ANN Structure and Function

1. Nodes (Neurons): These are the computational units within the network. Each node processes input information and applies an activation function to produce an output.
2. Layers: ANNs are organized into layers. Input Receives the input signals. Hidden Layer- Intermediates between input and output, where the actual learning and feature extraction take place. Output Layer- Provides the final prediction or classification output.
3. Activation Function: The activation function within each node determines the node's output based on the weighted sum of its inputs. Standard activation functions include sigmoid, tanh, and ReLU (Rectified Linear Unit), which introduce non-linearity into the model, allowing it to learn and model complex patterns in the data.

ANN Learning Algorithms

Different learning algorithms within ANN frameworks enable the network to adjust its weights and biases during training, enhancing its ability to model non-linear systems effectively. This study employs three learning algorithms to model the relative equilibrium scour depth.

1. In FFBP, data flows through the network from the input to the output layer.
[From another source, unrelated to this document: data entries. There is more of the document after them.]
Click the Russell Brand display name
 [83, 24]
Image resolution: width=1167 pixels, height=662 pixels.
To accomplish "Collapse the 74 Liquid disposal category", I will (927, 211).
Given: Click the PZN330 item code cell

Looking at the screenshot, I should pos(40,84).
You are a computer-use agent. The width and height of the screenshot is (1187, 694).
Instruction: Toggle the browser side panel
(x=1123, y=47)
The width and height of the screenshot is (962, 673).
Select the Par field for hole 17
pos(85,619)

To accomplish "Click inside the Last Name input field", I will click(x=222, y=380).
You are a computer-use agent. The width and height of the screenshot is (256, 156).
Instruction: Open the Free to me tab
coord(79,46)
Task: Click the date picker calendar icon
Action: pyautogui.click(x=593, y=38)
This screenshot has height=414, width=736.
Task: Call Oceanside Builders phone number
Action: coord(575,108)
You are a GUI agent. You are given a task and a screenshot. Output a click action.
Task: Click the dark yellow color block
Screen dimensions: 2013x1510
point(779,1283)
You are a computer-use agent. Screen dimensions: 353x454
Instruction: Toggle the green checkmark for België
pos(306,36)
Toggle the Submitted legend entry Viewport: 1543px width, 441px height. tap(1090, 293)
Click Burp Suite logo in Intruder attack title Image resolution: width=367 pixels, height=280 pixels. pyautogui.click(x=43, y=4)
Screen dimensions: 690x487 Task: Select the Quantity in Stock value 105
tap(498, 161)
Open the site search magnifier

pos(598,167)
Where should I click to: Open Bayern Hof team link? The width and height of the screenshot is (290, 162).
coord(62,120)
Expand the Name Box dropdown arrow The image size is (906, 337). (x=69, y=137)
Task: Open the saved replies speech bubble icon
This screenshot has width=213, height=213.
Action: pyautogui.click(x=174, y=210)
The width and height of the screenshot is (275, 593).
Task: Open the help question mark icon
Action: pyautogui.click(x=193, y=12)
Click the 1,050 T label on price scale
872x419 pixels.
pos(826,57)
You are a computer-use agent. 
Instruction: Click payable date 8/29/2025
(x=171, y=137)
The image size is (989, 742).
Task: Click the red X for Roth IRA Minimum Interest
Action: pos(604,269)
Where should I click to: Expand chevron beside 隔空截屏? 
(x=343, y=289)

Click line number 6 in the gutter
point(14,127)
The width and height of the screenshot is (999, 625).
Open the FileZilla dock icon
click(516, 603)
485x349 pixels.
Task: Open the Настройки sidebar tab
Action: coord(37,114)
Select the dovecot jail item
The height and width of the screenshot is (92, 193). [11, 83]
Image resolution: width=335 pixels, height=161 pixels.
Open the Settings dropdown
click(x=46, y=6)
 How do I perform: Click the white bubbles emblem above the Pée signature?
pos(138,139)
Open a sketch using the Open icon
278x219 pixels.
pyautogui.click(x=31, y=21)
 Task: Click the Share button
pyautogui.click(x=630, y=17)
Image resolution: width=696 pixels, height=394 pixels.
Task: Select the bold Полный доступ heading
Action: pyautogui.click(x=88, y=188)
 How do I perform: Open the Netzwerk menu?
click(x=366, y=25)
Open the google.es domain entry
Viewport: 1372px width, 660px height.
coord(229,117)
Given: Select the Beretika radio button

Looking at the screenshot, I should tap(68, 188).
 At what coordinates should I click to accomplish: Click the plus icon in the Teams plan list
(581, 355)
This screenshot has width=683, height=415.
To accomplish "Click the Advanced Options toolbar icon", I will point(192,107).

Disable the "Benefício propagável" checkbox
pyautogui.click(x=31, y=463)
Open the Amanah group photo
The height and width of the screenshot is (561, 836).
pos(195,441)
The network is trained using backpropagation, where the error between predicted and actual outcomes is propagated back through the network to update weights and minimize errors. FFBP is widely used due to its simplicity and effectiveness in learning complex mappings from input to output. The working structure of the FFBP network is shown in Figure 2.
2. Radial Basis Function (RBF): RBF networks use radial basis functions as activation functions. They measure the distance between input vectors and the centre of radial basis functions. The output is a weighted sum of these functions. RBF is particularly effective for problems where data clusters in certain regions, making it suitable for approximating functions and interpolation. The working structure of RBF network is shown in Figure 3.
3. Generalized Regression Neural Network (GRNN): GRNN is a type of probabilistic neural network used for regression problems. It predicts continuous values by averaging the weighted contributions of training samples, where weights are determined by the distance between the input and the training samples. GRNN is known for its fast-learning process and robust performance with noisy data. The working structure of the RBF network is shown in Figure 4.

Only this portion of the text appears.